La fiscalité du capital
David Thesmar : On trouve généralement que nos entreprises ne créent pas assez d'emplois et plus largement que la France souffre d'un problème d'attractivité en termes d'investissements. A ce titre il est utile de réfléchir à un moyen de rendre le rendement du capital après impôt attractif pour les investisseurs à une époque où le taux d'investissement est loin d'être au plus haut (sept trimestres de recul consécutif en 2013 d'après l'Insee, Ndlr). Le gouvernement actuel, après son élection, est pourtant allé dans la direction opposée à travers deux mesures : l'augmentation de 35 à 38% de l'impôt sur les sociétés et l'augmentation de l'impôt sur le capital à travers la suppression des PFL (prélèvements forfaitaires libératoires). En conséquence il est devenu en France un "mauvais pari" d'investir dans les entreprises, où la pression fiscale s'ajoute au niveau de risque : si vous gagnez vous êtes ponctionné, si vous perdez c'est pour votre pomme. A l'inverse l'investissement dans l'immobilier, moins productif au niveau macro-économique, est de ce point de vue nettement favorisé. La majorité actuelle a pour l'instant choisi de baisser les charges sur les salaires pour relancer l'activité, mais une telle mesure n'aura finalement que peu d'impact (sauf à très court-terme) sur le profit des entreprises qui reste aujourd'hui défini par le poids de l'Impôt sur les sociétés (IS) et de l'impôt sur le capital. La dévaluation fiscale, comme toutes les dévaluations, ne marche qu'à très court-terme et à condition que l'on soit le seul à le faire (alors que tous nos voisins européens s'engagent aujourd'hui dans cette voie). Une réflexion de long-terme étendue aux logiques de l'investissement aurait pourtant bien plus d'impact. Sans perspectives de profits durables, rien de tout cela ne risque cependant de se produire.
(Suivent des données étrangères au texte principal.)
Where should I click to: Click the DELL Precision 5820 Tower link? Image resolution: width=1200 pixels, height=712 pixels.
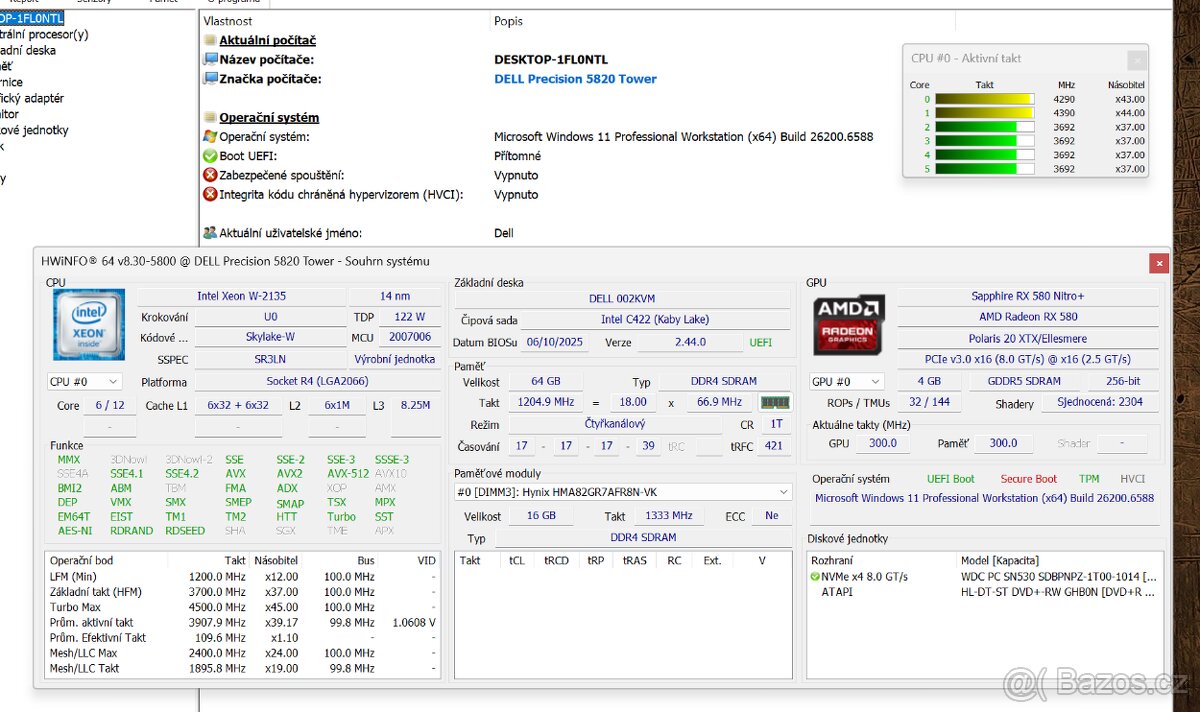pyautogui.click(x=575, y=79)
Les rentes de différentes natures
Gilbert Cette : Elles peuvent déjà être des rentes éducatives, phénomène que l'on observe très bien en France, où le mode de sélection des élites n'est pas étranger à de telles pratiques. Ainsi les plus hautes-fonctions administratives sont basées sur le résultat de concours réalisés par des personnes qui ont entre 20 et 22 ans. On peut aussi parler de rentes professionnelles dans le cas de certains secteurs d'activités qui sont protégés par différentes barrières (principalement législatives) à leur entrée. Nous avons donc la sélection fermée des élites (ou "logique des grands corps") d'un côté et des professions protégées par le prélèvement de fonds sur l'activité économique de l'autre, et ce sont là deux freins de poids à une croissance qui se refuse toujours à repartir aujourd'hui.